• _TASK REQUIREMENTS_
Every line of the records that holds the word "Given" should be copied out.

(Dataset entries)
┄┄┄┄┄┄┄┄┄┄┄┄┄┄┄┄┄┄┄┄
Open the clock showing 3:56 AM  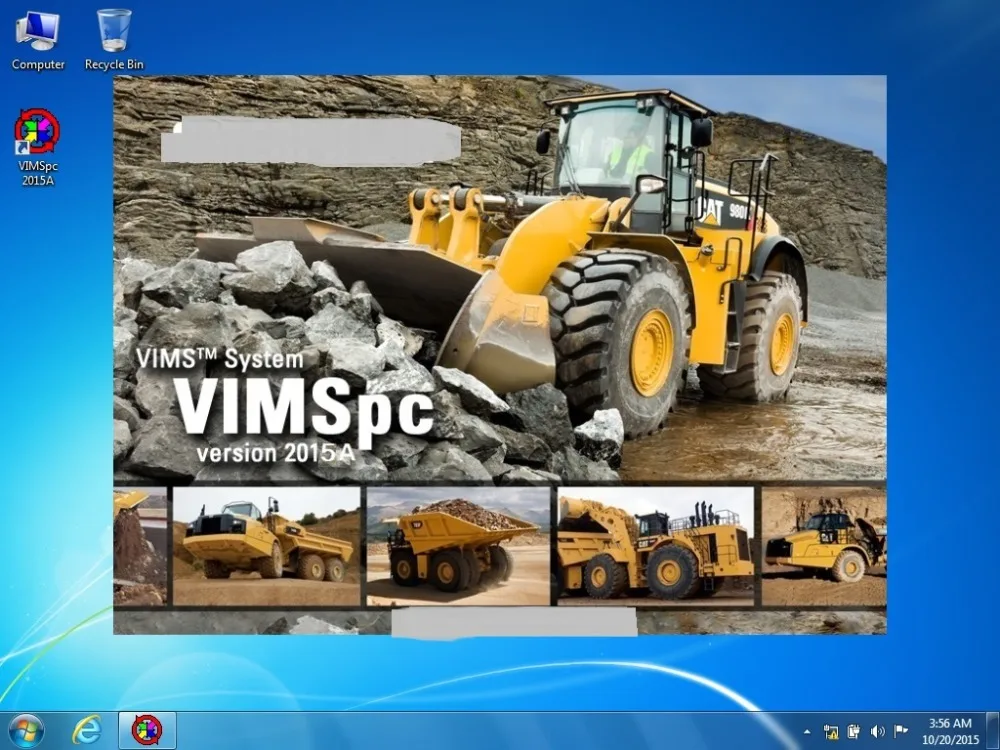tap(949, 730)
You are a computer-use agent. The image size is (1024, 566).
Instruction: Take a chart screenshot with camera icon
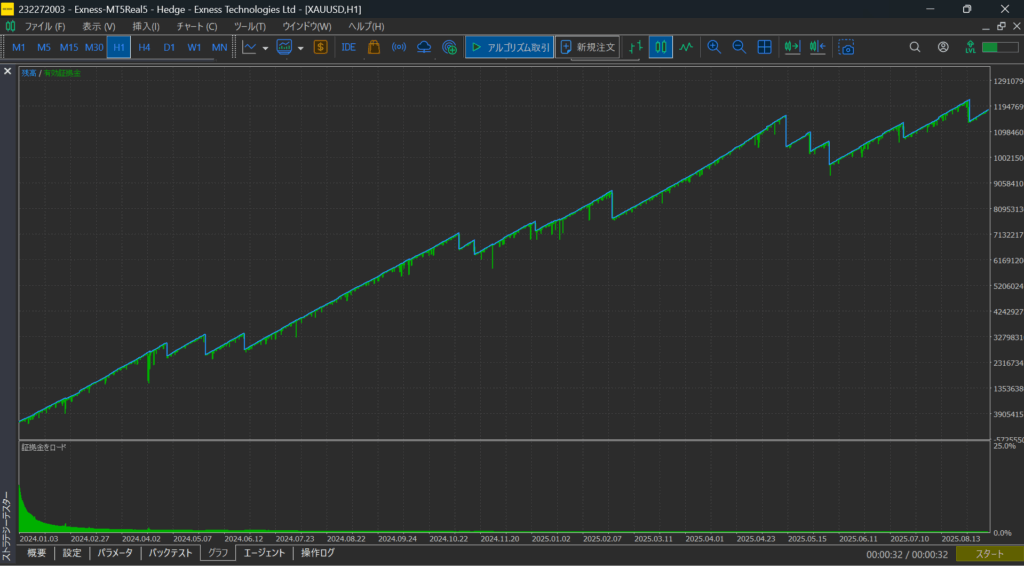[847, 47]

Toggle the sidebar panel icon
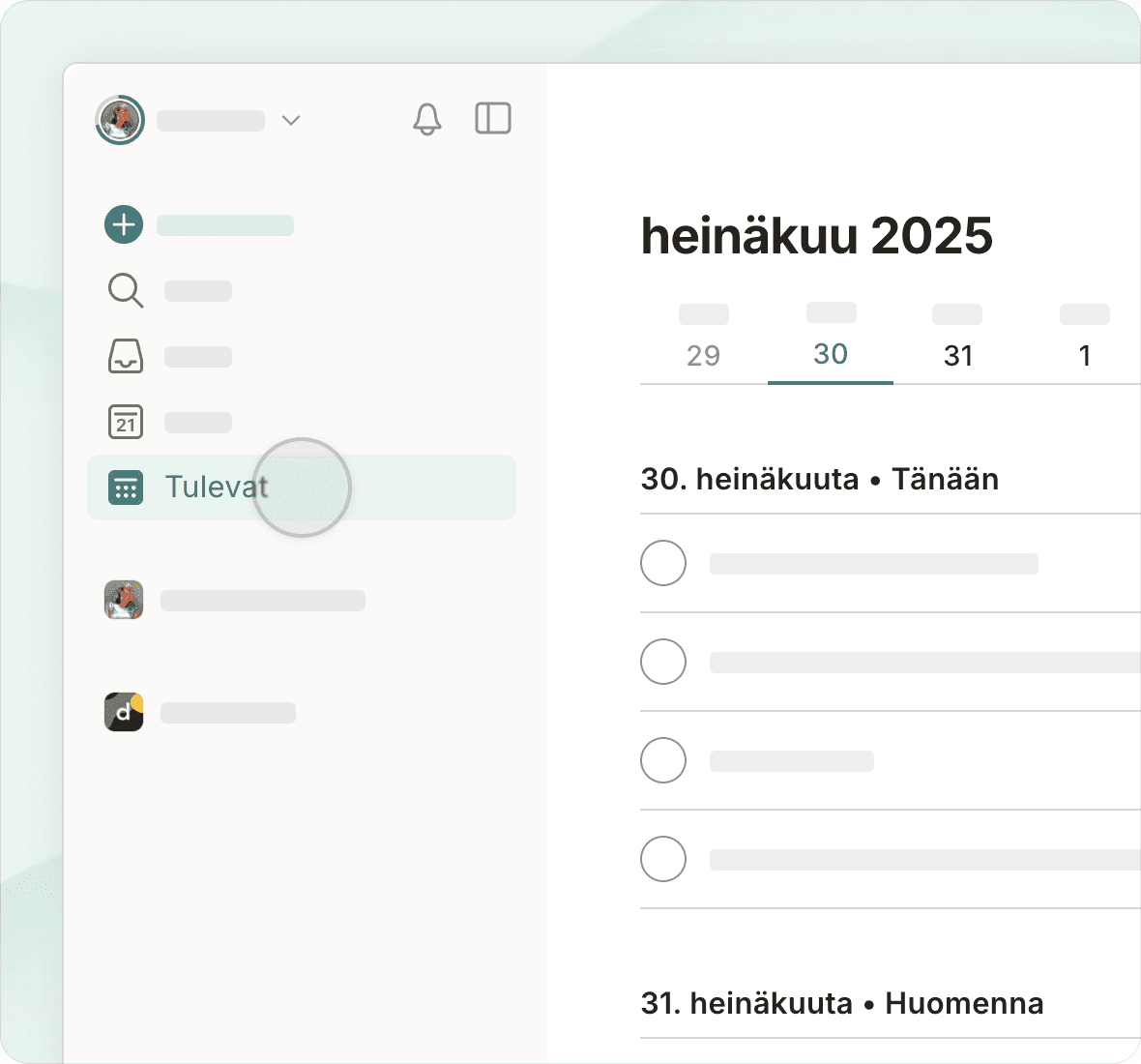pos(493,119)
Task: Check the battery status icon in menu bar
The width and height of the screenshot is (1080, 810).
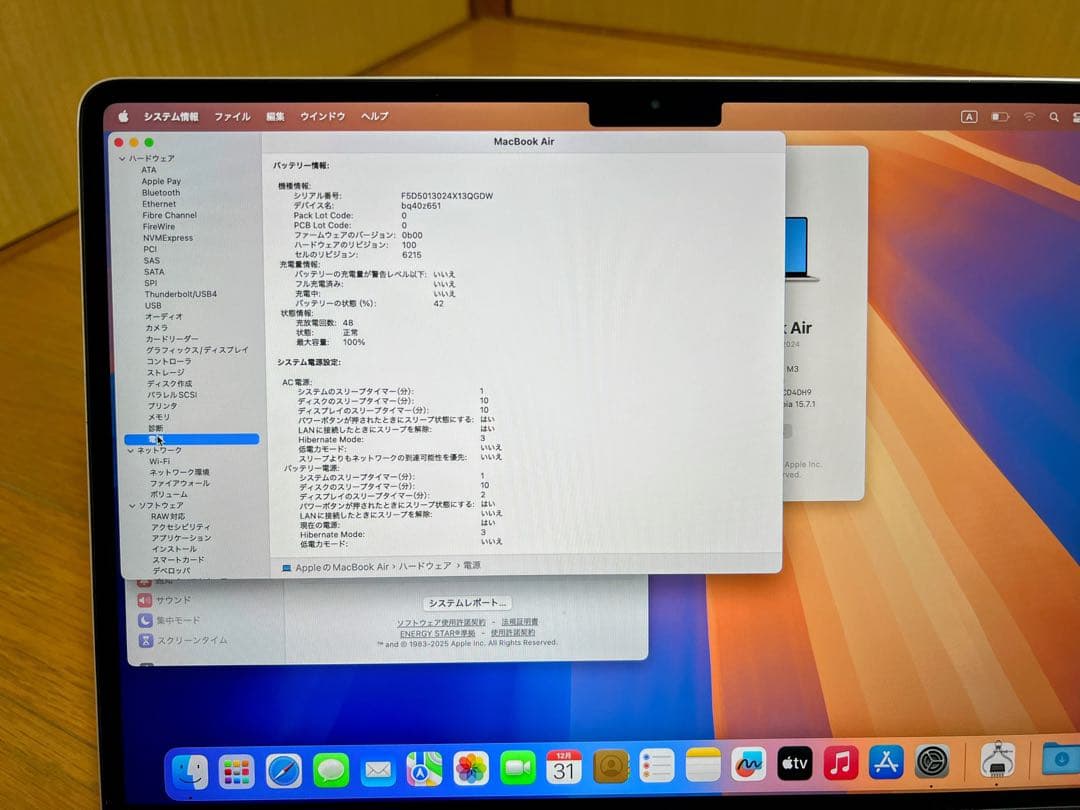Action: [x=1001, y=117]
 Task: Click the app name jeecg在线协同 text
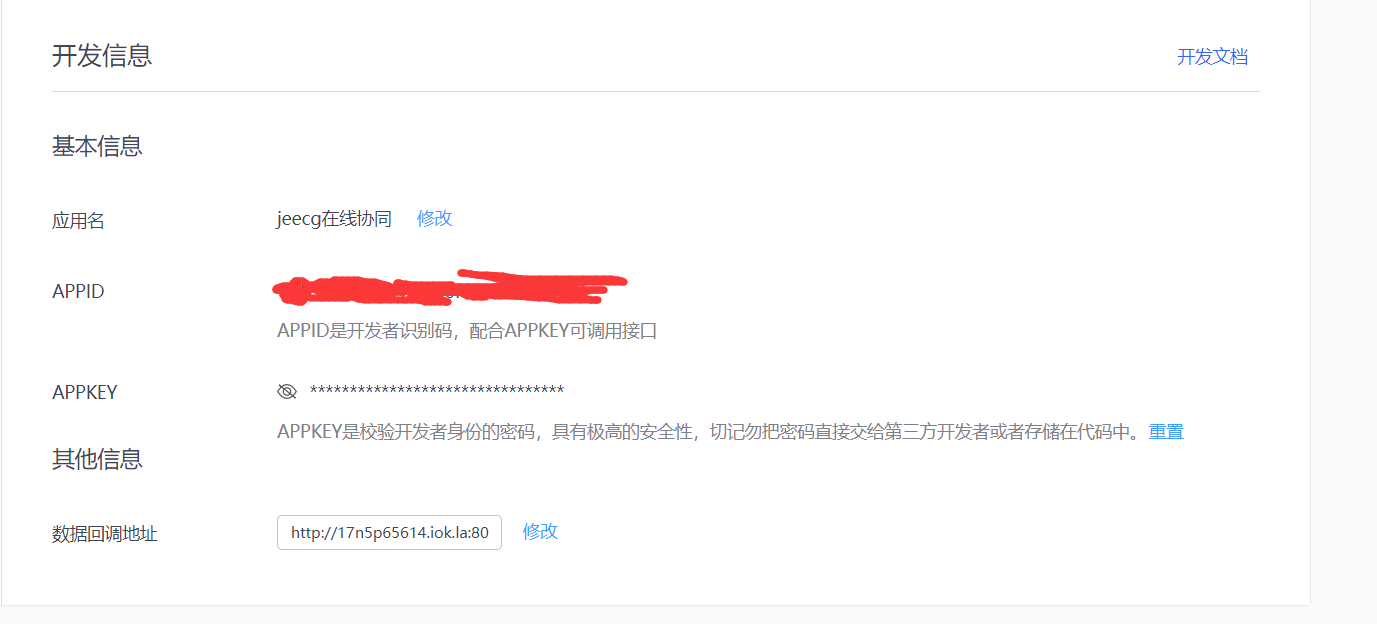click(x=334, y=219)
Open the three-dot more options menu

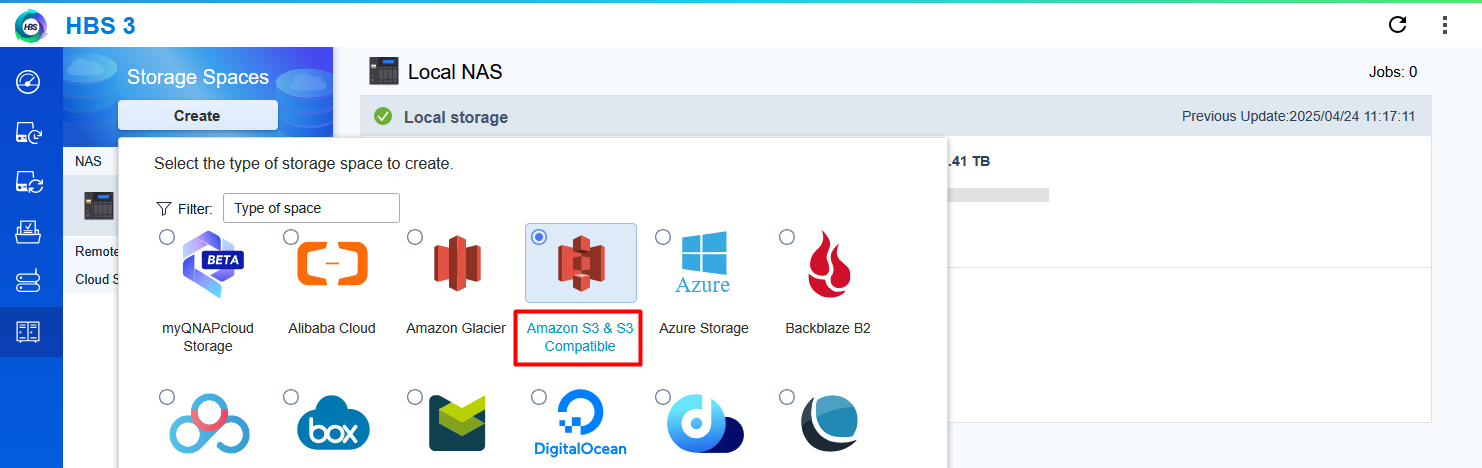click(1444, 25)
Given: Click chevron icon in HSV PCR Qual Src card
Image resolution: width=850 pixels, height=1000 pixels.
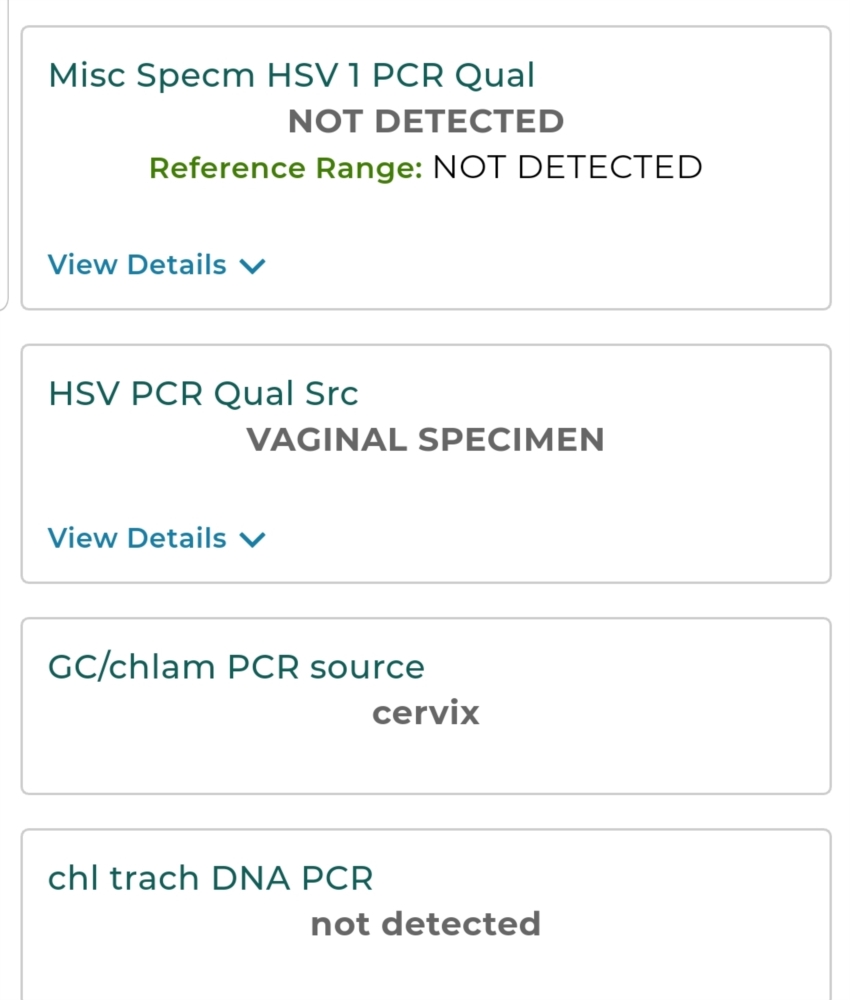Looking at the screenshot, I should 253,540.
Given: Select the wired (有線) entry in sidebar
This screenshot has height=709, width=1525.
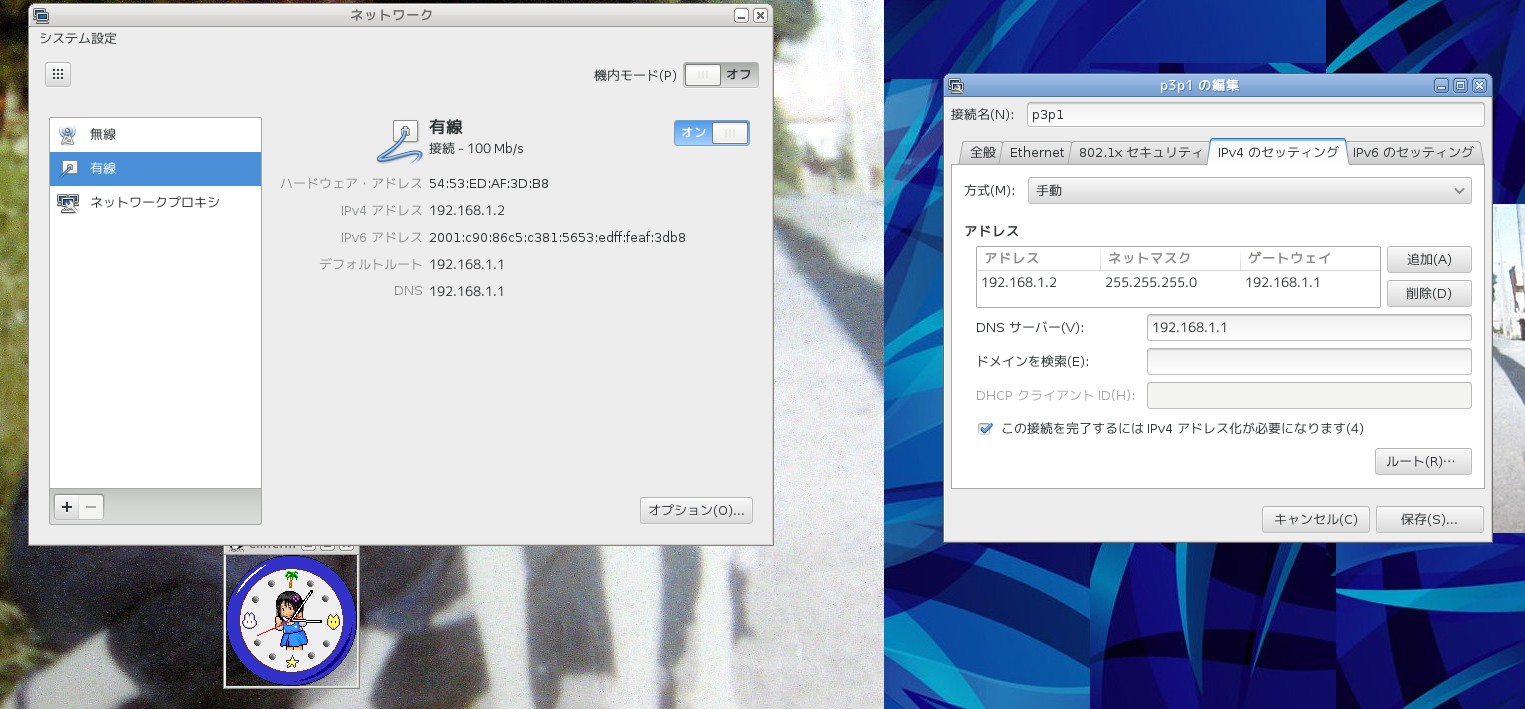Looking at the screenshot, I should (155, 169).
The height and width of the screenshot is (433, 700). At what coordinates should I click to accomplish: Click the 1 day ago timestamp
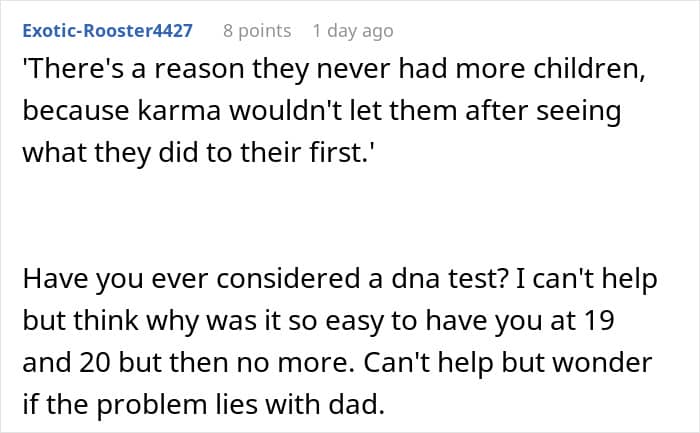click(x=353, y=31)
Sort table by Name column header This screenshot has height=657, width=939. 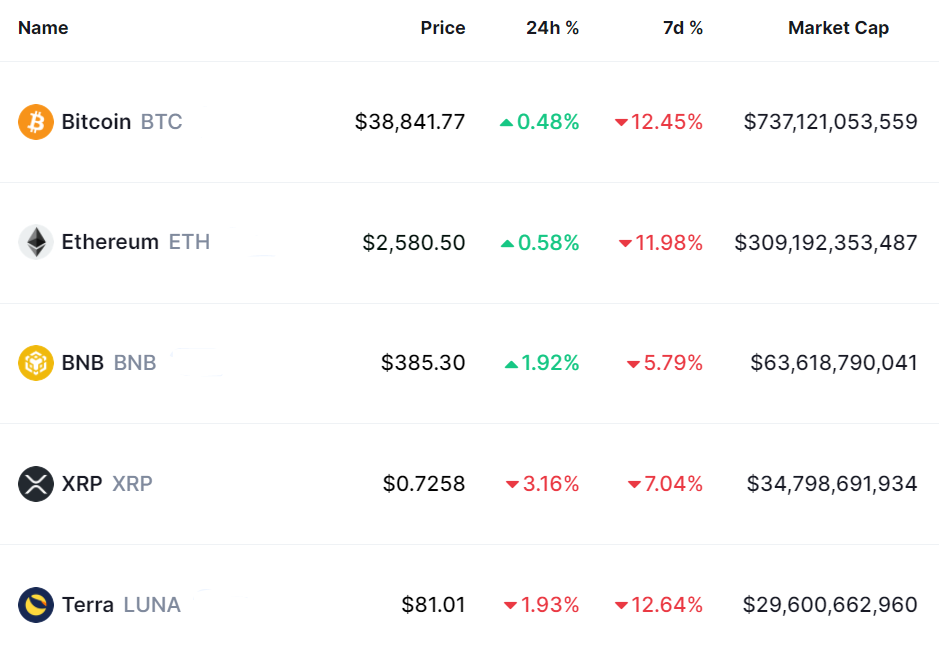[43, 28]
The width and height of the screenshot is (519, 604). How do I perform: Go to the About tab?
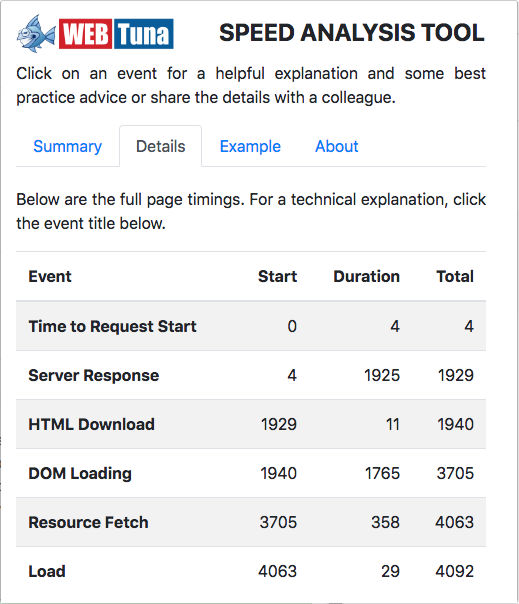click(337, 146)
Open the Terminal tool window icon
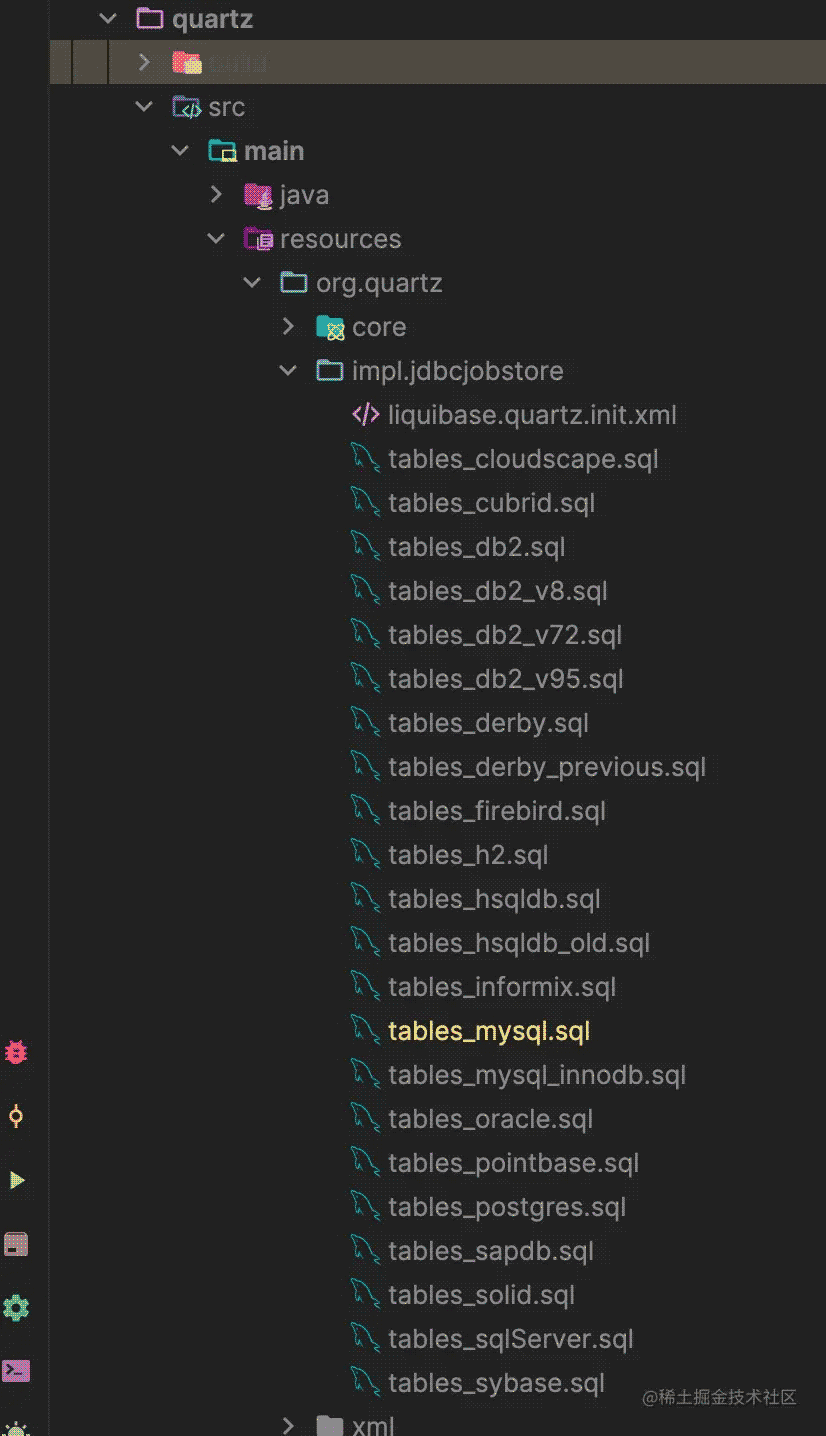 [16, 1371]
┄┄┄┄┄┄┄┄┄┄┄┄┄┄┄┄┄┄┄┄
• _RESPONSE BELOW_
Given: Click chevron icon in HSV PCR Qual Src card
Given: Select the wired (有線) entry in sidebar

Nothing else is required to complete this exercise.